Pleasantly surprised? Perhaps a little more inclined to follow the progress of the Sustainable Development Goals, which just launched in January?

Well, the UN hopes you will be. But, beyond injecting capital into the news industry, how do NGOs, governments and global development activists figure out a way to reach and engage the public?

This was the topic of a Center for Public Diplomacy Forum that I joined at the UN Foundation last month. Several of the people who worked on developing the SDGs talked about their hopes for the upcoming 15-year campaign, and worried, as well, about the difficulty of effectively communicating 17 goals and 169 targets.

I was thrilled that I could bring to the discussion some media impact research that we had conducted at the Lear Center on the effectiveness of The Guardian’s global development reporting.

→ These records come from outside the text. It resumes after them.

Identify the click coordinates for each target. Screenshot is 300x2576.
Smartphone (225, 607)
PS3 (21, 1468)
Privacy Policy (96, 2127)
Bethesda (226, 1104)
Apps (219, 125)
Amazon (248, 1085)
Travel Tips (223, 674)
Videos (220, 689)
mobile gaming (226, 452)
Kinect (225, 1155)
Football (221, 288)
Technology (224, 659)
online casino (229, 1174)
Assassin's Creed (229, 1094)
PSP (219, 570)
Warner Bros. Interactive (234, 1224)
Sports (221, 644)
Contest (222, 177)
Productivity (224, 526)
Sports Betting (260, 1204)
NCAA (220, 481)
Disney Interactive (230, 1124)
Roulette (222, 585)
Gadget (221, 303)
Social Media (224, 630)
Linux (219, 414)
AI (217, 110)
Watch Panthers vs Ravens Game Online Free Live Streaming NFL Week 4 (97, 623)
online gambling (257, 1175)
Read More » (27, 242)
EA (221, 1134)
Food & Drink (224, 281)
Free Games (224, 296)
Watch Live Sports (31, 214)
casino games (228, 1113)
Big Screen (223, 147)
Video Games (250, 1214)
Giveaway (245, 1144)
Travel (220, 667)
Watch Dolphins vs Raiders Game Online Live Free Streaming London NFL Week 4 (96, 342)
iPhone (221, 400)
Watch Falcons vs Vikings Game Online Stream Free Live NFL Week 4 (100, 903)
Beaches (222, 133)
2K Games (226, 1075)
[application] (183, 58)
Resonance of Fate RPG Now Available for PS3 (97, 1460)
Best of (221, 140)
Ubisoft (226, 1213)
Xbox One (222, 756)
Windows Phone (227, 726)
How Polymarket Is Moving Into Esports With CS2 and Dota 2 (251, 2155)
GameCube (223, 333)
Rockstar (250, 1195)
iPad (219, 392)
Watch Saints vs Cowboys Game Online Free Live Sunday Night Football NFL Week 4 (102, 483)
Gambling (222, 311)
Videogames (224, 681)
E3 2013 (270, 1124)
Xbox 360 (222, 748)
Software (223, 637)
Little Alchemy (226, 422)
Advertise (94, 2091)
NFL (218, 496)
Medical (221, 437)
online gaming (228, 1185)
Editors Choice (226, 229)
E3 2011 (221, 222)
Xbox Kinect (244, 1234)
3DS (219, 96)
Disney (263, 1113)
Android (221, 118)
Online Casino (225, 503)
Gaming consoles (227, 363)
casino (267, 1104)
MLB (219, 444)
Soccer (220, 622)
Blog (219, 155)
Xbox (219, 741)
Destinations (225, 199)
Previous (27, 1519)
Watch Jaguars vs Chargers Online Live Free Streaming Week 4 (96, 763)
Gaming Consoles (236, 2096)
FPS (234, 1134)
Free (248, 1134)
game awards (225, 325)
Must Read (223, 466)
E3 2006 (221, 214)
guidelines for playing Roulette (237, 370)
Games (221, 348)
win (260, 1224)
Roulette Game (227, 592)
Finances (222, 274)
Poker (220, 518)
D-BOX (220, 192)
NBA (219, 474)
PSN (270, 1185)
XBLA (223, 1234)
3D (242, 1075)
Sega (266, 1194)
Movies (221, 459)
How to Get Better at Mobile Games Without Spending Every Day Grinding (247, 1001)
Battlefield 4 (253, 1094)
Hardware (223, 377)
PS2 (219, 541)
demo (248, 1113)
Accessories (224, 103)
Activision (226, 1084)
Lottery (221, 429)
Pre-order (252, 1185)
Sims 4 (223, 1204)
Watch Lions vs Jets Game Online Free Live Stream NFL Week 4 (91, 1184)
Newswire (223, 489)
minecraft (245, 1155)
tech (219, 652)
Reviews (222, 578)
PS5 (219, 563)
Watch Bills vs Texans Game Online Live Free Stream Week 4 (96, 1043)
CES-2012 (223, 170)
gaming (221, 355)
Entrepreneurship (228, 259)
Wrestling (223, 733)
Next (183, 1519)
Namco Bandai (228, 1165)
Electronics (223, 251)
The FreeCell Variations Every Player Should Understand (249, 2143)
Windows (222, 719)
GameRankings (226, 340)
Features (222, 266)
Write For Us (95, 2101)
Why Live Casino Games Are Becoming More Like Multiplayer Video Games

A full length report is in process (you can watch this short video summarizing key findings), but one fascinating finding was that the best predictor that someone would take serious action based on Guardian reporting was that they had a high sense of self-efficacy. People who believed that individuals could make a difference – even with tough global problems – were more likely to feel empowered to do something.

So the burning question in my mind was, what can journalists, storytellers, and any professional or amateur communicators do to optimize the possibility that their readers, listeners, and viewers would get off their duffs and get involved?

I believe the answer can be found in three recent studies (first and second and third) conducted by the Engaging News Project at UT Austin. They worked with the Solutions Journalism Network to figure out whether news stories that include solutions in them – rather than just focusing on the problems – affect readers in some way.

In the first study, researchers presented US adults with news articles that were identical in every way, except half of them added reporting on potential responses to mitigate the problem. It turned out that readers of the “solutions journalism” were significantly more likely to say they had increased interest, they felt inspired, and they believed they could contribute to a solution to the issue.

People who read the articles that included solutions reporting also were significantly more likely to say that they would like to get involved in the issue and donate money.

Fortunately, these lessons apply to all types of communication and media, not just journalism. Whether you’re crafting a tweet, a blog post, a press release, a fundraising letter, or a feature film, you may increase the odds that people will feel empowered to do something with the information you share by applying the Solutions Journalism framework. Consider, for instance, explaining the causes of the problem, and not just the problem itself. Describe responses that people have devised, and provide how-to details (nicknamed #howdunnit) on the responses that worked. And don’t forget to include evidence of results so that people are empowered to evaluate for themselves the scope of the solution. This kind of information makes it easier for people to think constructively about grave social problems rather than turning a deaf ear and feeling dis-empowered.

This is hopeful news for all of us involved in efforts to improve global health. Savvy communicators can use these guidelines to overcome problems like “development fatigue” and finally build the global momentum necessary to address once and for all the utterly soluble health problems that continue to plague us.